Monday, December 5, 2011

Daily Thoughts 12/5/2011


Raja Ravi Varma, A Student, Painting of a member of a royal family in his study room.

Daily Thoughts 12/5/2011

This morning, I finished reading Spontaneous Happiness by Andrew Weil.  He includes an 8 week program focused on creating positive mental health.  Towards the end of the book, he also describes how having a strong social network, gratitude, and charity help create better mental health.
I also read some more of Zahra's Paradise which at times can be quite brutal.  It is definitely a mature story.  It tells a lot about repression and fear in Iran.

This morning, I updated the libraries Twitter and Facebook account.  I also checked the gift books to make sure they were in order.  In addition, I spent some time looking at programming.  We are going to have someone talking about foreclosure in January. 

We are meeting tomorrow for the Technology Committee.

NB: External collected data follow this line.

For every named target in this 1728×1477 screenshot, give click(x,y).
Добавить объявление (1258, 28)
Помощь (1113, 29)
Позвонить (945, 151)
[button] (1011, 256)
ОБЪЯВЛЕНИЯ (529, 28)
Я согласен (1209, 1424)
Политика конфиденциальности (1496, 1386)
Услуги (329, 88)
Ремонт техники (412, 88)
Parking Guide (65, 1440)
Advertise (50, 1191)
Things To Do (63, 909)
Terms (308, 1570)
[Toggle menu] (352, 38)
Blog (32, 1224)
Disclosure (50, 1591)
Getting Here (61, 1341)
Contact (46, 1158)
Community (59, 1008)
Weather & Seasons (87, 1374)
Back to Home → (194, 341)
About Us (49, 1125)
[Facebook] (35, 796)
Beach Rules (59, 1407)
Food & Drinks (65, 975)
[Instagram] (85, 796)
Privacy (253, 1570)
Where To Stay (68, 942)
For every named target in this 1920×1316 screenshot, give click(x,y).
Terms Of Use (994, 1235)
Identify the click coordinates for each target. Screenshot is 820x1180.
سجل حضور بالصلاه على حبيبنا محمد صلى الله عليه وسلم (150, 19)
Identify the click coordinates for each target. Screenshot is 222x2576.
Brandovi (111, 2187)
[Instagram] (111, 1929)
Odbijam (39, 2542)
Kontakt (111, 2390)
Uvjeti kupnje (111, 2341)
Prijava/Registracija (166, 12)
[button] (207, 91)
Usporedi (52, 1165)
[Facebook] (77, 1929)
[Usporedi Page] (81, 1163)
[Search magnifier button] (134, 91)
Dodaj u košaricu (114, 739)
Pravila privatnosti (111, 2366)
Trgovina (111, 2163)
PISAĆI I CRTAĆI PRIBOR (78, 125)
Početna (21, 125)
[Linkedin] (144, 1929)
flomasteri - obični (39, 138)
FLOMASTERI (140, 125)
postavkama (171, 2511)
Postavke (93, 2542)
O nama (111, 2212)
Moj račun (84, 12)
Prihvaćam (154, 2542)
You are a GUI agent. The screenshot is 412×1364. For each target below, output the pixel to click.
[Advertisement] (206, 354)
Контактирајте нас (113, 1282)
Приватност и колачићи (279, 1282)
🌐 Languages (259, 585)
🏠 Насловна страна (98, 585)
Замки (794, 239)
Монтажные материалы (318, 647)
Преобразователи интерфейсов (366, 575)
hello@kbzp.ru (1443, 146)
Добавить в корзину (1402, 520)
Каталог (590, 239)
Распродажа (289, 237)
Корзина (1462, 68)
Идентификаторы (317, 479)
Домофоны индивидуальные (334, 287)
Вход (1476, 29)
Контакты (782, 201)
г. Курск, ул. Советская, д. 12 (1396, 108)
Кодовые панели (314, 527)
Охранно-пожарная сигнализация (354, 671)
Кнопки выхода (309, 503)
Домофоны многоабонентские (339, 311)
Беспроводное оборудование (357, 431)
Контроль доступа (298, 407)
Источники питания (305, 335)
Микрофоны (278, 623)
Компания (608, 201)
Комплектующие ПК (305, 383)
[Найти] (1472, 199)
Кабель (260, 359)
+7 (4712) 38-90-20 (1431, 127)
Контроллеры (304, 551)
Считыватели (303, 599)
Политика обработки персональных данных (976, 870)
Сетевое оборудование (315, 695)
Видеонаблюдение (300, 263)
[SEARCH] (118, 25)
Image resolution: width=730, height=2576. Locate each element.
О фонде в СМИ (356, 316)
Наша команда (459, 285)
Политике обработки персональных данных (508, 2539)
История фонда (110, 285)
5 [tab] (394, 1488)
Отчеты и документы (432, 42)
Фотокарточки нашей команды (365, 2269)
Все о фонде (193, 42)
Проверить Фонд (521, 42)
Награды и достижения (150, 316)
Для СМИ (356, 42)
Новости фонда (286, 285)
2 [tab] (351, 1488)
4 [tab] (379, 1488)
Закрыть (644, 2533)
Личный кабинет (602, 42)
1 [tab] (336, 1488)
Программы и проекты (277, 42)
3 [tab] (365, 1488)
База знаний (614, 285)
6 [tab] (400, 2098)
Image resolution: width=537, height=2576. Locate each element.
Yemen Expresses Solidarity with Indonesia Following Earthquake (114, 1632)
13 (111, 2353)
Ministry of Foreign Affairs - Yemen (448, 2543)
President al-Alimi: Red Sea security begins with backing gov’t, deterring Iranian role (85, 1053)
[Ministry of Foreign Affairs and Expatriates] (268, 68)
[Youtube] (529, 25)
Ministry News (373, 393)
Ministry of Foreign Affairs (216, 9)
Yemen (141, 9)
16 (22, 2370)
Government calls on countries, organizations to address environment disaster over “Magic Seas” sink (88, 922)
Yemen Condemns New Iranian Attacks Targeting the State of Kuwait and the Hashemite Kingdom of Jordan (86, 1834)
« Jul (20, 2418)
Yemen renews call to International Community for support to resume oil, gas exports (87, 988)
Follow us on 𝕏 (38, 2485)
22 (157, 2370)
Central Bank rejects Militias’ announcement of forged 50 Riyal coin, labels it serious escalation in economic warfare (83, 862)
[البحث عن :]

On the way home, I finished reading Zahra's Paradise.  It was a very interesting graphic novel.  There was a glossary, afterword, and a bit on the 2009 Iranian presidential elections.  A lot of the book was about protest and dealing with corrupt government bureaucracy.  This story would be very much tied in with the Arab Spring or the series of revolts around the arab world in Syria, Libya, and Egypt.  There are some note on how computers and cell phones very much change things.  I found this to be a very different graphic novel.  There is a website at http://www.zahrasparadise.com/

I also started reading Free Ride How Digital Parasites Are Destroying The Culture Business, And How The Culture Business Can Fight Back by Robert Levine.   Robert Levine starts out bemoaning the loss of mainstream television like Seinfeld, Friends, and Cheers which I feel no great loss for.  If bands like KISS are what he considers culture, then there is no great loss if some of the white elephants and doddering old fashioned television programming go away.  Robert Levine successfully reminds me that the long tail of greater variety on the internet with the greater ability to choose what I want to listen to and view is better than the walled gardens of 1980s and 1990s television. 


Web Bits

The New Digital Divide

Statement by Jeffrey W. Cannell, Deputy Commissioner for Cultural Education and Acting State Librarian, New York State Education Department

This is important because of the focus on the internet.   Libraries are increasingly the only place which poorer people can get internet access.  Many people come in to apply for jobs and learn basic computing at public libraries.